For each full coverage of train dataset, we just need to do a forward pass computation with a mini-batch of dataset and a backward pass to compute gradients followed by a step of optimization.
We need to do this for a reasonable number of iterations.

In [17]:
for epoch in range(10):  # loop over the dataset multiple times

    running_loss = 0.0
    for i, data in enumerate(trainloader, 0):
        # get the inputs
        inputs, labels = data

        # wrap them in Variable (deprecated)
        # inputs, labels = Variable(inputs), Variable(labels)

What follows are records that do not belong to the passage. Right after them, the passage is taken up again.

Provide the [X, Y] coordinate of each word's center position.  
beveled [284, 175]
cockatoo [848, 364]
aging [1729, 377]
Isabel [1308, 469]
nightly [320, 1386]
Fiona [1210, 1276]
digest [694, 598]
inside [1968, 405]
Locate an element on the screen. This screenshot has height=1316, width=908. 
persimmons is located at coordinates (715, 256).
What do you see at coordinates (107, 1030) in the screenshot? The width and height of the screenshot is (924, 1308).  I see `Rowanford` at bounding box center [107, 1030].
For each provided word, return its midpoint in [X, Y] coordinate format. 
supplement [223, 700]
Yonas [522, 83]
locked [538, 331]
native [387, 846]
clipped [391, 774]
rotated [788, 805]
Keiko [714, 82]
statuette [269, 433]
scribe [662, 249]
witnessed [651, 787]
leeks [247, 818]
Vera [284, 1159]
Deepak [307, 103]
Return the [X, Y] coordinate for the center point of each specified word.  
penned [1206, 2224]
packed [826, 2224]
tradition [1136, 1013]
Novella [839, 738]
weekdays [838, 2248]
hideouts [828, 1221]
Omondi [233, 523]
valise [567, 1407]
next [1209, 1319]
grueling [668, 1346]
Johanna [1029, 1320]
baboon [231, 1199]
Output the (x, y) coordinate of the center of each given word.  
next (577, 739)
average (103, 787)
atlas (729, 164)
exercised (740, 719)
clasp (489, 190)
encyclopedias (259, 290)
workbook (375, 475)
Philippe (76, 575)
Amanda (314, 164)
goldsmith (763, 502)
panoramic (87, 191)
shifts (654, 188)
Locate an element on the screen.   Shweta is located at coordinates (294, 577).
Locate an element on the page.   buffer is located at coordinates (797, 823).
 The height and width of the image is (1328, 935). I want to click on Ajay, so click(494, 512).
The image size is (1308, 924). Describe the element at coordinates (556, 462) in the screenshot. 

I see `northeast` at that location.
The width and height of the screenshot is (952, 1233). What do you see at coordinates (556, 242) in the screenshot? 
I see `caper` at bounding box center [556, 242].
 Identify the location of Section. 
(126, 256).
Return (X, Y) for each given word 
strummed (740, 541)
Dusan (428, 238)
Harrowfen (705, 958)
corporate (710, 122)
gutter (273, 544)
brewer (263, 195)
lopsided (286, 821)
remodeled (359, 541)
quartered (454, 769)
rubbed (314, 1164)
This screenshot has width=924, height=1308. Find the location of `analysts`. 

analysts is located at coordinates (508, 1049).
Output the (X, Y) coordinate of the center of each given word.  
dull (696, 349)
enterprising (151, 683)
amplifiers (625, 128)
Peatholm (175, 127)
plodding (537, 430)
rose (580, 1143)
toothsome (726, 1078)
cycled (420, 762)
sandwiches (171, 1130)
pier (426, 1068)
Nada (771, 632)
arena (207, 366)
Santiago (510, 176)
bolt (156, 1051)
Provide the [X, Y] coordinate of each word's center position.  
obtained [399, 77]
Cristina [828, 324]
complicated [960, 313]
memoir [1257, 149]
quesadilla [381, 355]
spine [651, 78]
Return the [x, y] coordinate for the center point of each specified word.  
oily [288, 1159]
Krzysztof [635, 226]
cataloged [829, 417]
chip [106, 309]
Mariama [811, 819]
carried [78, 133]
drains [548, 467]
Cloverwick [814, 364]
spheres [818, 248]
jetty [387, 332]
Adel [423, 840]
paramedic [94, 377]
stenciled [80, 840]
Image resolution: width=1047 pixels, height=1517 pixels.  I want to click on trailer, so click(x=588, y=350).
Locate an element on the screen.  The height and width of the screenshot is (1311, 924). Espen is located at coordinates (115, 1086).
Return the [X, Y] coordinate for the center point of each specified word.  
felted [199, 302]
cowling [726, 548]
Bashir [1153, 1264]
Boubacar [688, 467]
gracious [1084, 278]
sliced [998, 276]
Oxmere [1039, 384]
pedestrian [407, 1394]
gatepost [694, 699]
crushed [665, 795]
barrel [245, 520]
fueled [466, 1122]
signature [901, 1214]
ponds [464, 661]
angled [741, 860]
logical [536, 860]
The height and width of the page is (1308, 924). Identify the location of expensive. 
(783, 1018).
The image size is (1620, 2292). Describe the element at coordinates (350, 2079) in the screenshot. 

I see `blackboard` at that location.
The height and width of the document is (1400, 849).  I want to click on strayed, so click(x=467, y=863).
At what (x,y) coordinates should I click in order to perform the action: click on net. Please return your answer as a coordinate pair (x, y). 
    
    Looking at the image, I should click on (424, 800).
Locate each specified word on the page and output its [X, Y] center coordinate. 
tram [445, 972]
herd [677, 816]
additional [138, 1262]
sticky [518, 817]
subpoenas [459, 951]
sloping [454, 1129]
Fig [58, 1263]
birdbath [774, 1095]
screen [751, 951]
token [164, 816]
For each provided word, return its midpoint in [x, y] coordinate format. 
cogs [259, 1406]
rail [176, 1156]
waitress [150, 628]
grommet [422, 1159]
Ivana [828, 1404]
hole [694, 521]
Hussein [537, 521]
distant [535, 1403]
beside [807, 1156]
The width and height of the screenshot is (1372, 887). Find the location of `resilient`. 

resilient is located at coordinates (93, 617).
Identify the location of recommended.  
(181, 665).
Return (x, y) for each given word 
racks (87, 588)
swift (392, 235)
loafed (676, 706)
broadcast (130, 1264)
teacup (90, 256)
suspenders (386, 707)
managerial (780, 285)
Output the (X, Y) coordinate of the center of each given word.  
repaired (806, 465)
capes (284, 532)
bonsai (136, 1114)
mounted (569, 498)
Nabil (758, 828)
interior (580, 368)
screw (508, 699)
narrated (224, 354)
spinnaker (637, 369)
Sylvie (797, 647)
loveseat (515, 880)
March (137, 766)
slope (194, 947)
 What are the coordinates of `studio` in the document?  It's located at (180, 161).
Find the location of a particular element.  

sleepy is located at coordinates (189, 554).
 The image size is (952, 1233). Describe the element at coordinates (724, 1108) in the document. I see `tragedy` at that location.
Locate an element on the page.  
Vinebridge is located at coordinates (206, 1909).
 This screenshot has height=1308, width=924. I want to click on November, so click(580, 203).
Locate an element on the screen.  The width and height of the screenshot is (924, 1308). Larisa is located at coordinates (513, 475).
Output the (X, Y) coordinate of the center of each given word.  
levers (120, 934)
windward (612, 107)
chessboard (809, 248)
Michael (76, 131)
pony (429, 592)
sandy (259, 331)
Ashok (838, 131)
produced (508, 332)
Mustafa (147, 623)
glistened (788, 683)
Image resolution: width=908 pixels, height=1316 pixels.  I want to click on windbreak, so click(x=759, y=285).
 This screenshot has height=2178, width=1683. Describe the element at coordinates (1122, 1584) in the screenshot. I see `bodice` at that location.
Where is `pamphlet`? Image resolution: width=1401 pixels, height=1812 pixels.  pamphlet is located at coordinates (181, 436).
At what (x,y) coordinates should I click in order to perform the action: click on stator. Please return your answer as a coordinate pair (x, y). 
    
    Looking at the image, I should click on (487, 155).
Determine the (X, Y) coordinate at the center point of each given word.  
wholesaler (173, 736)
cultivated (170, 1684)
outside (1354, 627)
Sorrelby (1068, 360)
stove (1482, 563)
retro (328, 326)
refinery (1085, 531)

        # zero the parameter gradients
        optimizer.zero_grad()

        # forward
        outputs = net(inputs)
        loss = criterion(outputs, labels)
        # backward
        loss.backward()
        # optimize
        optimizer.step()

        # print statistics
        running_loss += loss.item()
        
        if i % 10 == 9:    # print every 10 mini-batches
            print('[%d, %5d] loss: %.3f' %
                  (epoch + 1, i + 1, running_loss / 10))
            running_loss = 0.0

print('Finished Training')

[1,    10] loss: 0.689
[1,    20] loss: 0.687
[1,    30] loss: 0.683
[1,    40] loss: 0.679
[1,    50] loss: 0.677
[1,    60] loss: 0.665
[1,    70] loss: 0.673
[1,    80] loss: 0.656
[1,    90] loss: 0.648
[1,   100] loss: 0.636
[1,   110] loss: 0.634
[1,   120] loss: 0.625
[1,   130] loss: 0.645
[1,   140] loss: 0.639
[2,    10] loss: 0.652
[2,    20] loss: 0.628
[2,    30] loss: 0.639
[2,    40] loss: 0.610
[2,    50] loss: 0.608
[2,    60] loss: 0.588
[2,    70] loss: 0.579
[2,    80] loss: 0.599
[2,    90] loss: 0.612
[2,   100] loss: 0.602
[2,   110] loss: 0.551
[2,   120] loss: 0.603
[2,   130] loss: 0.546
[2,   140] loss: 0.534
[3,    10] loss: 0.555
[3,    20] loss: 0.580
[3,    30] loss: 0.546
[3,    40] loss: 0.549
[3,    50] loss: 0.563
[3,    60] loss: 0.503
[3,    70] loss: 0.522
[3,    80] loss: 0.531
[3,    90] loss: 0.480
[3,   100] loss: 0.513
[3,   110] loss: 0.464
[3,   120] loss: 0.496
[3,   130] loss: 0.488
[3,   140] loss: 0.462
[4,    10] loss: 0.494
[4,    20] 

#### 5. Test the network on the test data

As we do always, we will calculate a test set performance.
To utilize scikit-learn pacakges, we need to convert PyTorch Tensor to Numpy ndarray by simply calling `TENSOR.numpy()`. **Note again, Tensor and corresponding ndarray share the memory.**

In [18]:
y_true = []
y_scores = []

In [19]:
for data in testloader:
    inputs, labels = data
    outputs = net(inputs)
    outputs = torch.sigmoid(outputs)  # since we have no activation at the end of output layer
    y_true.extend(labels.numpy().flatten().tolist())
    y_scores.extend(outputs.data.numpy().flatten().tolist())

In [20]:
from sklearn.metrics import roc_curve, auc
fpr, tpr, _ = roc_curve(y_true, y_scores)
auc_ffnet = auc(fpr, tpr)
auc_ffnet

0.991817398794143

We have finished a simple example to be familiar with PyTorch. Let's try other types of neural networks in the following chapters.

### Exercise 1: Try to use GPU if you have one

### Exercise 2: How is the result comparing to the previous lab, e.g. SVM? Is it better or worse? If it is worse, can you improve the performance of the network?

### Exercise 3: How could you check whether the network underfit, overfit or well-fit?